Noé Ortiz
No recuerdo el nombre del cuento ni el autor, sólo recuerdo que era una edición económica de bolsillo que compilaba historias de ciencia ficción. La historia se desarrollaba en un futuro distópico en el que dos bandos libran una guerra galáctica, cuando uno de los bloques logra un descubrimiento tecnológico que, auguran, les dará la victoria: un aparato que permitía dar saltos cuánticos a sus naves para aparecer y desaparecer del campo de batalla, desapareciendo cuando van en desventaja, apareciendo para sorprender al enemigo.
Pero al ponerlo en práctica comienzan los problemas, pues en cada salto las dimensiones de las naves, sus partes y armas varían: cañones a los que ya no les caben las municiones, tornillos que ya no embonan en sus tuercas, refacciones que ya no embonan…Al final, el gran descubrimiento, el adelanto tecnológico, es lo que los condena y hace perder la guerra.

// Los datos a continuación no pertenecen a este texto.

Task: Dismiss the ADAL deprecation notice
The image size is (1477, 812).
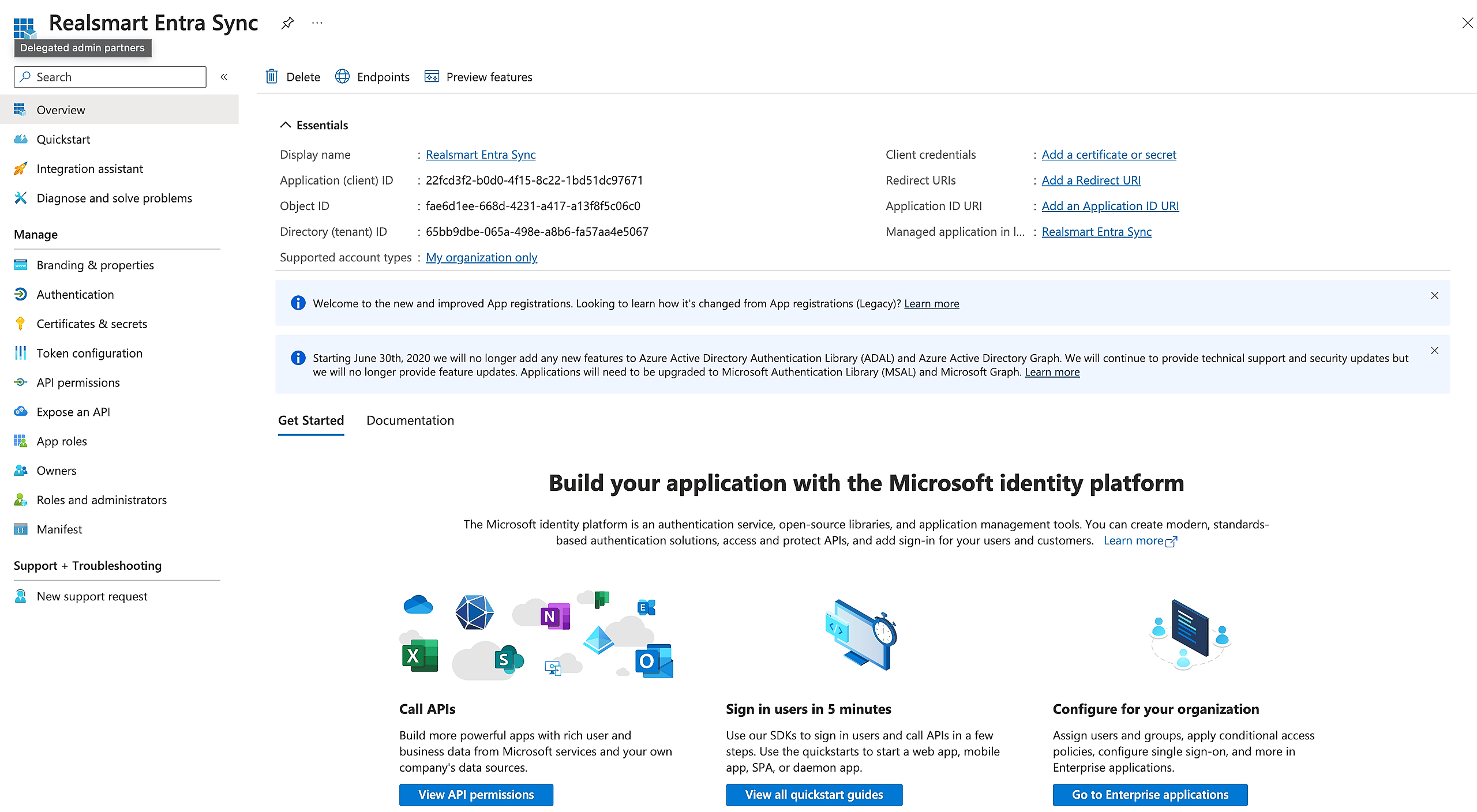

El recuerdo de esta historia me vino de dos noticias: los norteamericanos reconocen que un país aliado disparó un misil Tomahawak de 3 millones de dólares para destruir un dron que cuesta 200, posible portador de una bomba de ISIS, ¿imaginan la dimensión de un ataque de ISIS con 7 mil drones falsos?, con un costo de 1 millón 400 mil dólares se requerirían disparar 7 mil misiles con tecnología de punta con un gasto de 21 mil millones de dólares: la tecnología mal entendida.

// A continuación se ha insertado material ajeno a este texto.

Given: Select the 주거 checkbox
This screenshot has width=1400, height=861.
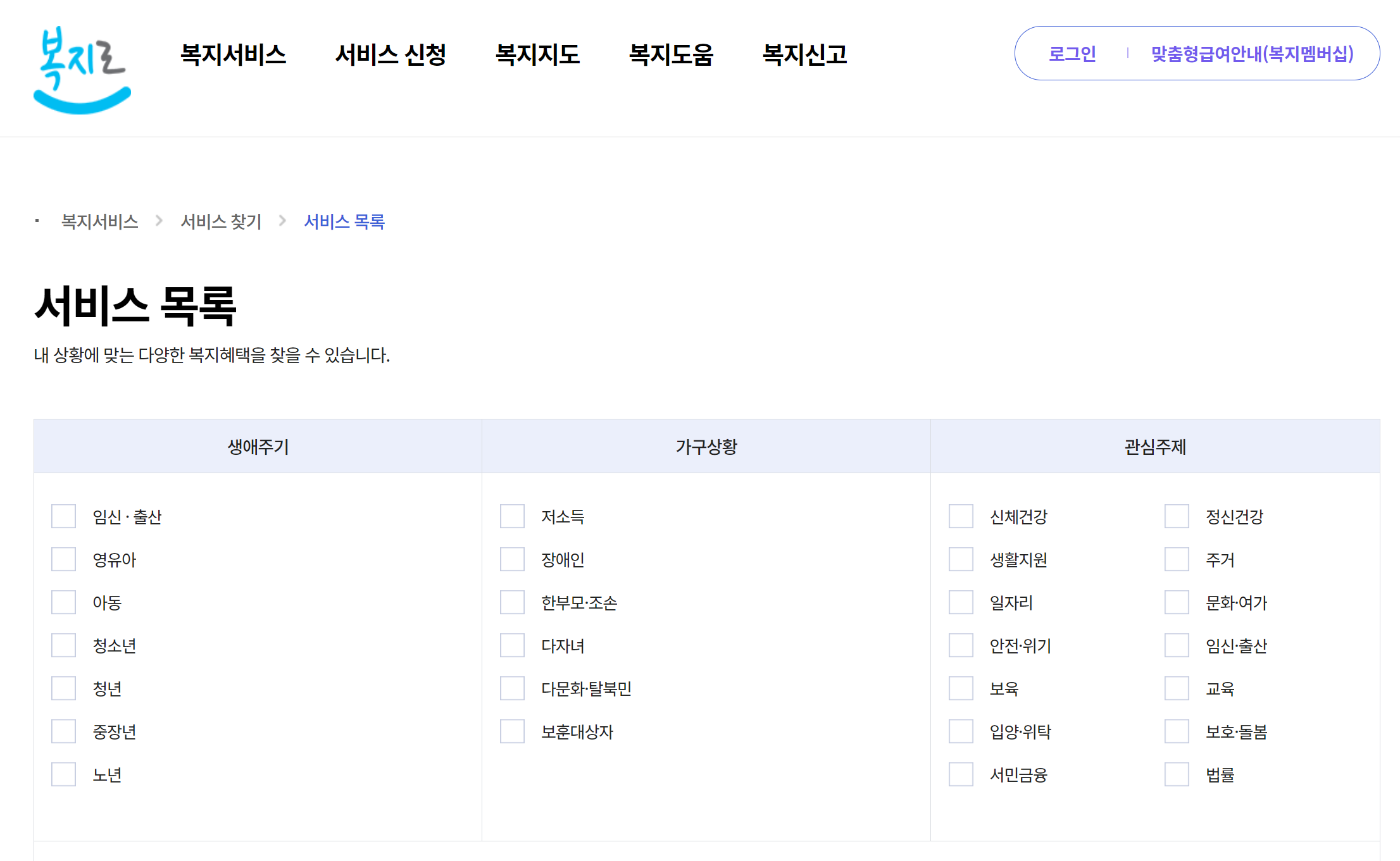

Lo cual me lleva a la segunda historia: 21 mil millones de dólares es la primer estimación oficial que hace el gobierno de Trump sobre la construcción del muro, aunque no pudieron dar detalles porque desconocen el tipo de terreno a cubrir, la longitud real y, sobre todo, lo que se necesitaría para tener un muro con tecnología de punta, y además, el proyecto tardaría más de 10 años en construirse.
La tecnología sirve para construir y crear: mejores condiciones de vida, oportunidades de desarrollo económico, personal y profesional, por eso la tecnología desarrollada para prohibir, limitar o impedir termina, tarde o temprano, siendo la más cara e inútil.